Aviez-vous prévu dès le départ cette différence dans le traitement de la parole ?

Elle tient aux conditions de travail en Chine. Les usines sont tellement bruyantes. On voit bien que les ouvriers portent des masques, qu’ils ne peuvent pas se parler pendant le travail. Les dortoirs sont des lieux plus calmes et Wen Hai a aussi jugé que la parole y serait plus libre. En fait, cela faisait longtemps qu’il voulait tourner dans une usine, mais il a reçu l’autorisation de tournage grâce à la coopérative française qui en a fait la demande. Nous avons présenté le projet comme un film français, un film d’entreprise en quelque sorte, dans lequel Wen Hai intervenait en qualité d’opérateur (et non de cinéaste). Grâce à quoi, il a pu circuler assez librement dans l’usine. Ainsi, il a pu suivre quelques ouvriers et recueillir une parole pas trop censurée. Même s’il demeure tout de même une part d’autocensure.

Ce que le film rend très visible, c’est le rétrécissement des distances et l’accélération du temps.

C’est un aspect que nous avons particulièrement travaillé au montage. Nous voulions faire sentir la simultanéité entre ce qui se passe en Normandie et ce qui se passe en Chine. Le temps en Normandie est soumis à la chronologie de la culture, de la pousse du lin jusqu’à sa récolte et sa transformation. En Chine, le temps de l’usine est beaucoup plus monotone. Toutes les journées de travail se ressemblent. On sent la répétition des gestes pendant les douze heures de travail quotidiennes. Ce qui scande l’année, ce sont seulement les fêtes, le nouvel an et le 1er mai.

Pendant la réalisation du film, n’avez-vous pas vous-même fait l’épreuve de la simultanéité et du rétrécissement des distances ?

Oui, nous avons fait comme les gens filmés, nous avons échangé des mails et communiqué par Skype. A une étape du projet, je pensais même que nos échanges avec Wen Hai entreraient aussi dans le film. A l’origine, j’avais imaginé que nous allions nous envoyer des séquences, constituer une sorte de cadavre exquis, échanger sous forme de lettres filmées. Mais ce projet était irréalisable. On a eu déjà assez de mal à s’envoyer les rushes, sans parler des difficultés de communication et de langage.

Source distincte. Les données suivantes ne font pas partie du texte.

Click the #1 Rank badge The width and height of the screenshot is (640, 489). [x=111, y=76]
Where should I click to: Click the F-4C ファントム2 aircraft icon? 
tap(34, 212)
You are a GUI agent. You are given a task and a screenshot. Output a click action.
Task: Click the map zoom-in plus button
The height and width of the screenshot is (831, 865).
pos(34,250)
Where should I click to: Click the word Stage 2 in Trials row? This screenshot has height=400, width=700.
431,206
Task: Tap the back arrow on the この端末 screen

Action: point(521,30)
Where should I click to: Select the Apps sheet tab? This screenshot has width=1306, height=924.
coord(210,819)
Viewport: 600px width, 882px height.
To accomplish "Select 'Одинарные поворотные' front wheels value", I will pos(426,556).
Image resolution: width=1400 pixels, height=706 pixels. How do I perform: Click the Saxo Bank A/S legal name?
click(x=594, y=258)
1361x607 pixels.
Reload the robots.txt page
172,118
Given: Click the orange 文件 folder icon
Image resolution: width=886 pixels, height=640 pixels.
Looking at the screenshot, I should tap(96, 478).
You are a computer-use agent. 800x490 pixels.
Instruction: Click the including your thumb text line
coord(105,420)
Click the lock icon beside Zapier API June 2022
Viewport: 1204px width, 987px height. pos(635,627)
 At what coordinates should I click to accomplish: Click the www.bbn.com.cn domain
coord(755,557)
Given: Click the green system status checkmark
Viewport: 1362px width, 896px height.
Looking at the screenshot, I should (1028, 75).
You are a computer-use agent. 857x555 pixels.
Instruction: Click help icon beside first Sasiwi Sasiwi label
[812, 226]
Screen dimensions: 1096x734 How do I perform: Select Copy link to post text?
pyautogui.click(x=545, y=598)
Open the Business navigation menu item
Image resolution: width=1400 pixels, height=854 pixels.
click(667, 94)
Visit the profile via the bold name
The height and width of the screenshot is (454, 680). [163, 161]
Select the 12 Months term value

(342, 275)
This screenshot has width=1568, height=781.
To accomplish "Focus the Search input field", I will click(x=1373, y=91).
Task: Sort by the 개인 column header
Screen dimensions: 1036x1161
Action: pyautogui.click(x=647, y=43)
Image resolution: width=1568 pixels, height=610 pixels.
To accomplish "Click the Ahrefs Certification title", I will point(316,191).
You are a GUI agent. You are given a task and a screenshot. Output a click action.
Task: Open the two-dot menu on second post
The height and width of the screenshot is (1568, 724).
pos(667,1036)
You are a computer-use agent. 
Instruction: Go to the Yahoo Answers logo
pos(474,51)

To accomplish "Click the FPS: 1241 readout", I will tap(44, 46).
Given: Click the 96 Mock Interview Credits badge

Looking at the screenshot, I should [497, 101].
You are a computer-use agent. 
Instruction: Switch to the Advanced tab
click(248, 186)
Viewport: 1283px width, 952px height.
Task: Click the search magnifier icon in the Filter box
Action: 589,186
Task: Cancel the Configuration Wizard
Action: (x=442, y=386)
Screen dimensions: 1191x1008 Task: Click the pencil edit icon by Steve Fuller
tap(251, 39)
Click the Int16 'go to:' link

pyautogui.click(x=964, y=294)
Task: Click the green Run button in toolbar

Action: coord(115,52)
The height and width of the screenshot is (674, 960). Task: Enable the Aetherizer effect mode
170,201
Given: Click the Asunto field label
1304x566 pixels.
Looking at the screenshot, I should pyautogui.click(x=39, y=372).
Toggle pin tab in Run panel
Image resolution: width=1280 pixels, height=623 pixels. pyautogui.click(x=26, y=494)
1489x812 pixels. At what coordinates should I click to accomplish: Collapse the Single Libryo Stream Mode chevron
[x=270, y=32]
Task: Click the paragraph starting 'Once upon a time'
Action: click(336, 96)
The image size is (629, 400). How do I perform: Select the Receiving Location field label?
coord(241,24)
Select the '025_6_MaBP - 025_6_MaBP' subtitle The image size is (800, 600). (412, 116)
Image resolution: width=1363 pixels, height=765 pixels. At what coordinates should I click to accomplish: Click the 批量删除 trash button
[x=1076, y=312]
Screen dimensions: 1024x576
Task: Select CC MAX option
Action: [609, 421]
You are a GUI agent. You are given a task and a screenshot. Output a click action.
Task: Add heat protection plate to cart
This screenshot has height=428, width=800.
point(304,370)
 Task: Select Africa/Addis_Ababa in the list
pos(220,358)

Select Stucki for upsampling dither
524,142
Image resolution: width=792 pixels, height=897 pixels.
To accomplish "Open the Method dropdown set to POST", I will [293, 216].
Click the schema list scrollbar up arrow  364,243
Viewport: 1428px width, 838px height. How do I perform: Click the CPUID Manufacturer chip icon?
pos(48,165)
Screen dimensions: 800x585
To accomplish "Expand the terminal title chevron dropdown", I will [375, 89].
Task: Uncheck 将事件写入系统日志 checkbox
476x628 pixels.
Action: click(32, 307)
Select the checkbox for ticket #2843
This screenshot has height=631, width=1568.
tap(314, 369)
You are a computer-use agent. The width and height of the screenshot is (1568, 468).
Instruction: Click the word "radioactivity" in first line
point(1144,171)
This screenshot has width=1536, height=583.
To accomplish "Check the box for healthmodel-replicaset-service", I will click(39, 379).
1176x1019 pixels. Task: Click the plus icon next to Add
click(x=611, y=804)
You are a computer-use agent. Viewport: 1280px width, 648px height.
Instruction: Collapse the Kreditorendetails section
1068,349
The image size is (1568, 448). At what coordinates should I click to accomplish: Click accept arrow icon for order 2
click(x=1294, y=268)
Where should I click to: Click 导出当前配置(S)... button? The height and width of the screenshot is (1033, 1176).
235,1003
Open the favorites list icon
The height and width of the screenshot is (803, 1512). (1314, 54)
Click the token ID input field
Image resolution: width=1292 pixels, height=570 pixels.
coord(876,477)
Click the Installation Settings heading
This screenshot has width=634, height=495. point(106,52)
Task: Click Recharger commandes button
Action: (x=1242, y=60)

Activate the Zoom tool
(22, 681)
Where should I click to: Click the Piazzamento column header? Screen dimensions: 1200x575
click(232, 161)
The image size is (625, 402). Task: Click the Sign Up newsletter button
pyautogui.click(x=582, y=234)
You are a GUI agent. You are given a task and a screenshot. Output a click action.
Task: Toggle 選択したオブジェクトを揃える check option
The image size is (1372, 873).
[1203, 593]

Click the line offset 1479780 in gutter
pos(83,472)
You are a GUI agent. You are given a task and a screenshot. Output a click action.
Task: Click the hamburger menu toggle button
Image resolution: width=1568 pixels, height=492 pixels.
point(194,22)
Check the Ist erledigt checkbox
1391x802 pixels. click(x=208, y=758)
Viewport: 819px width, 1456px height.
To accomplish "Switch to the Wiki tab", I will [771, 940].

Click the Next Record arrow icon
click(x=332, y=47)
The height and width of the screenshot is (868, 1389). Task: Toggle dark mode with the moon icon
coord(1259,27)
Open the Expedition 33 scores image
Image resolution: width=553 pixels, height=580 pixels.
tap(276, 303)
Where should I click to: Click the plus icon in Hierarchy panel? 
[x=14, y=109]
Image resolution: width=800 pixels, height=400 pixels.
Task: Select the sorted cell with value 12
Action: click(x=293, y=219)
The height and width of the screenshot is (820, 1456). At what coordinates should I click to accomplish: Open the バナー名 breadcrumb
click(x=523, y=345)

Nous avons dû renoncer à l’idée de ce film qui aurait été véritablement à deux voix.

Sur vos films, vous faites toujours vous-même les images ?

Depuis un certain temps oui. J’ai reçu une formation initiale au cadre. Sur certains films, j’aimerais bien avoir quelqu’un d’autre à l’image mais malheureusement, c’est souvent une question de budget. En revanche, bien que je sois monteuse de formation, je ne monte pas mes films moi-même. La collaboration avec un monteur ou une monteuse est pour moi essentielle.

La possibilité de collaborer dépend-elle du sujet du film ? Certains sujets ne sont-ils pas plus personnels que d’autres ?

En fait, mes films n’ont pas vraiment de sujet et, quand ils en ont un, je le tire toujours dans un sens très personnel. Au départ d’un projet, je commence à me documenter sur l’ensemble d’une problématique mais au fur et à mesure, je me concentre sur un point de plus en plus circonscrit. Dans le projet actuel sur la terre agricole, j’ai commencé par m’intéresser à un organisme qui aide les jeunes ayant des projets mais pas de terre où s’installer. Il les met en relation avec de vieux agriculteurs qui ne veulent pas que toute leur terre disparaisse en terrain constructible. De cette manière, les jeunes arrivent à récupérer des terres bon marché et le vieil agriculteur peut même éventuellement rester dans sa ferme. Il y a là un vrai contrat de génération ! Si je trouve les personnages de cette histoire, je ferai peut-être tout le film sur eux.

Propos recueillis par Eva Ségal, avril 2012.

1 Etape de transformation du lin où l’on enlève l’écorce.